• Text under study:
"""
Books speak to us, and in a new exhibit of artists books at the UC Santa Barbara Library, that voice is distinctly female.
“A Powerful Voice: Nurturing Creativity — Female Book Artists at the College of Creative Studies” will showcase the talents of UCSB students, alumni and faculty with nearly 30 works that range from the avant-garde to the wildly abstract.
“This show exposes the intimate power of women’s voices through book arts,” said Danelle Moon, director of Special Research Collections and the curator of the exhibit. “Female students are exploring what it means to be a young woman growing up in the 21st century through this unique creative medium.”
“A Powerful Voice” opens with a public reception April 6 from 5 to 7 p.m. in Special Research Collections on the library’s third floor. The exhibition will continue through Aug. 11.
The exhibit was borne of a conversation between Moon and Linda Ekstrom, an instructor in the College of Creative Studies (CCS) and noted artist. They agreed the time had come to highlight the works of CCS students in the Book Arts program. But where?
“The students don’t have a lot of opportunity to showcase their work because the CCS space is small and without a studio for that purpose,” Moon said. And so she conceived of the idea to present the works in the library’s Special Research Collections gallery, which is designed for exhibiting unique and rare materials.
Moon, who collects artists books for the library, thought the exhibit could use some heavy hitters, too. So in addition to Ekstrom, she included CCS faculty member Harry Reese, instructor Sandra Liddell Reese and CCS alumnae Carolee Campbell of Ninja Press and Mary Heebner, all of whom enjoy national renown and whose works are already in the library’s collections.
Moon noted that CCS, true to UCSB’s commitment to interdisciplinary studies, gives its students multiple avenues to express themselves.
"""
• Extracted material:
"""
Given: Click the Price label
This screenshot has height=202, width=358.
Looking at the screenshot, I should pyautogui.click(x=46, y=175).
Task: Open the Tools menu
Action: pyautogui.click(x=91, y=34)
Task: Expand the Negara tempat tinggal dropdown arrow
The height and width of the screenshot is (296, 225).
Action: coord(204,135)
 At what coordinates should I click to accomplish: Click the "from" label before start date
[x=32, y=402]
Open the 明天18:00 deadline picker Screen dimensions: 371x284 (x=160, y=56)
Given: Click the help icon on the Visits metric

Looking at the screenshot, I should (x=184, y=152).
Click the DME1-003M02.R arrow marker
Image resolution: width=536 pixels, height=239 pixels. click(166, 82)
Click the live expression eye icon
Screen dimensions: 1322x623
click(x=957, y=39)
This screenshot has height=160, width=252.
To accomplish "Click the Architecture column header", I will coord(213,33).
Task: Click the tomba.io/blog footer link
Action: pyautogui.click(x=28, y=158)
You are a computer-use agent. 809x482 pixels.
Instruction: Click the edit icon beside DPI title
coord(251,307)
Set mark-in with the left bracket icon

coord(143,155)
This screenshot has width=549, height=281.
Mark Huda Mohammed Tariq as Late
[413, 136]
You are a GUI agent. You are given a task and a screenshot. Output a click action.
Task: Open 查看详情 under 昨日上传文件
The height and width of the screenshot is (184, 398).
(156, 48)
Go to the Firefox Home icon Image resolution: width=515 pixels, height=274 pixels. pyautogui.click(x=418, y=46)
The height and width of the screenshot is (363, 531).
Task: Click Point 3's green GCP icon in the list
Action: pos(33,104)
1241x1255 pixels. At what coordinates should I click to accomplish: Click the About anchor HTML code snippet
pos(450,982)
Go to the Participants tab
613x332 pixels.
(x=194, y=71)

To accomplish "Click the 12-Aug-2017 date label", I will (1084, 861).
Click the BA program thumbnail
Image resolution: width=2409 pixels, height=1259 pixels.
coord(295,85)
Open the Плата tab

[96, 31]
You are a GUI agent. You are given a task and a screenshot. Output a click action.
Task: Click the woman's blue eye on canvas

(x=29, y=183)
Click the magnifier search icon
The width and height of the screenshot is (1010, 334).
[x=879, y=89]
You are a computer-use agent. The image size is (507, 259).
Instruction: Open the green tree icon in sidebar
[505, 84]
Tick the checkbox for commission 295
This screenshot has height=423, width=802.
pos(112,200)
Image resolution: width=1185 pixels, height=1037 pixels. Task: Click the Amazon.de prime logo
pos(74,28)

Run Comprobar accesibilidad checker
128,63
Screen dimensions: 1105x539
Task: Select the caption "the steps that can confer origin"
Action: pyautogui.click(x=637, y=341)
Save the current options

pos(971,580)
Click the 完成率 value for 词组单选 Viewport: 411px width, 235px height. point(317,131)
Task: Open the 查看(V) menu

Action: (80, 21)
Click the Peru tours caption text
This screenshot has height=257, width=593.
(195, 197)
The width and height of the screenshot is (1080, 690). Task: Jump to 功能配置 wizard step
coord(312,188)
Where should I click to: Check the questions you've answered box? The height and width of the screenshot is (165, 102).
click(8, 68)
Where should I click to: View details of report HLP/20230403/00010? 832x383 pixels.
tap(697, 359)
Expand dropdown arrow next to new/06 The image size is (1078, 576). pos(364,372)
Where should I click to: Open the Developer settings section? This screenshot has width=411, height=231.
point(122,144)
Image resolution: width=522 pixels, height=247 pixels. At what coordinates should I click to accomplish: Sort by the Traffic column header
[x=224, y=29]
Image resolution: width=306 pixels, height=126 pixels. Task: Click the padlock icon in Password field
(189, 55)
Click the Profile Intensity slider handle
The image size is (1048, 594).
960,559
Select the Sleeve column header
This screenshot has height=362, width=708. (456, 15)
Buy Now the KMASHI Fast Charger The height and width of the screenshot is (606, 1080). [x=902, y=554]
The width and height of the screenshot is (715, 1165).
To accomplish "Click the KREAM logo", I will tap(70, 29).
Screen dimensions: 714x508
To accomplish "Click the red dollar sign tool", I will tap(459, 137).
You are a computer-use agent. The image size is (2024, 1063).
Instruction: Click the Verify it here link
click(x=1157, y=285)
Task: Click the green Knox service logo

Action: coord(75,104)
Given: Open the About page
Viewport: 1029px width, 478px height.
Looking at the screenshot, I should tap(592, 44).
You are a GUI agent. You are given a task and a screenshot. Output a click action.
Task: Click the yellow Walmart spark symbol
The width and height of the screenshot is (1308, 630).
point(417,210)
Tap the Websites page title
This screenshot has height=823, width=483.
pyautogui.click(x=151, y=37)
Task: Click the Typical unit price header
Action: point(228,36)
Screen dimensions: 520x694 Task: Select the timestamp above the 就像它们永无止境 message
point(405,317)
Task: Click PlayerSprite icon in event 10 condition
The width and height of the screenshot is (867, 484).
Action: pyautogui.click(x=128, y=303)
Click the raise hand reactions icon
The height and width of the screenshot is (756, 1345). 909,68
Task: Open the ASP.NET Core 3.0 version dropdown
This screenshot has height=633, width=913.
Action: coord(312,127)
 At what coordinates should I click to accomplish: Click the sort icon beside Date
"""
• Problems to work on:
1. Please pull out the passage of the book arts exhibit article starting at "Books speak to" and ending at "through Aug. 11.", word for word.
2. Extend the book arts exhibit article beyond its final sentence.

• Answers by item number:
1.
Books speak to us, and in a new exhibit of artists books at the UC Santa Barbara Library, that voice is distinctly female.
“A Powerful Voice: Nurturing Creativity — Female Book Artists at the College of Creative Studies” will showcase the talents of UCSB students, alumni and faculty with nearly 30 works that range from the avant-garde to the wildly abstract.
“This show exposes the intimate power of women’s voices through book arts,” said Danelle Moon, director of Special Research Collections and the curator of the exhibit. “Female students are exploring what it means to be a young woman growing up in the 21st century through this unique creative medium.”
“A Powerful Voice” opens with a public reception April 6 from 5 to 7 p.m. in Special Research Collections on the library’s third floor. The exhibition will continue through Aug. 11.

2.
“The other part I love about CCS’s Book Arts program is that it’s very interdisciplinary,” Moon said. “And so a lot of the students are not art or humanities students; they’re science students. So you see this interesting intersection of the sciences with the humanities and art in these books.”
Consider Mona Luo, who earned bachelor’s degrees in art and biology from UCSB. Her work, “Invisible Cities,” is a nod to the book of the same name written by Italo Calvino. In it, a young Marco Polo describes wondrous cities to Kublai Kahn. The book is often used to teach students how to think creatively. In Luo’s piece, the four walls of a city contain “doors” that unfold to reveal titled sketches of city scenes.
A number of other works are also inspired by “Invisible Cities.” CCS alumna Linda Cabrera contributes two pieces, “Clifton’s Cafeteria” and “The Church on the Corner,” that play on the meaning of place in two buildings in Los Angeles that were of special significance to her growing up.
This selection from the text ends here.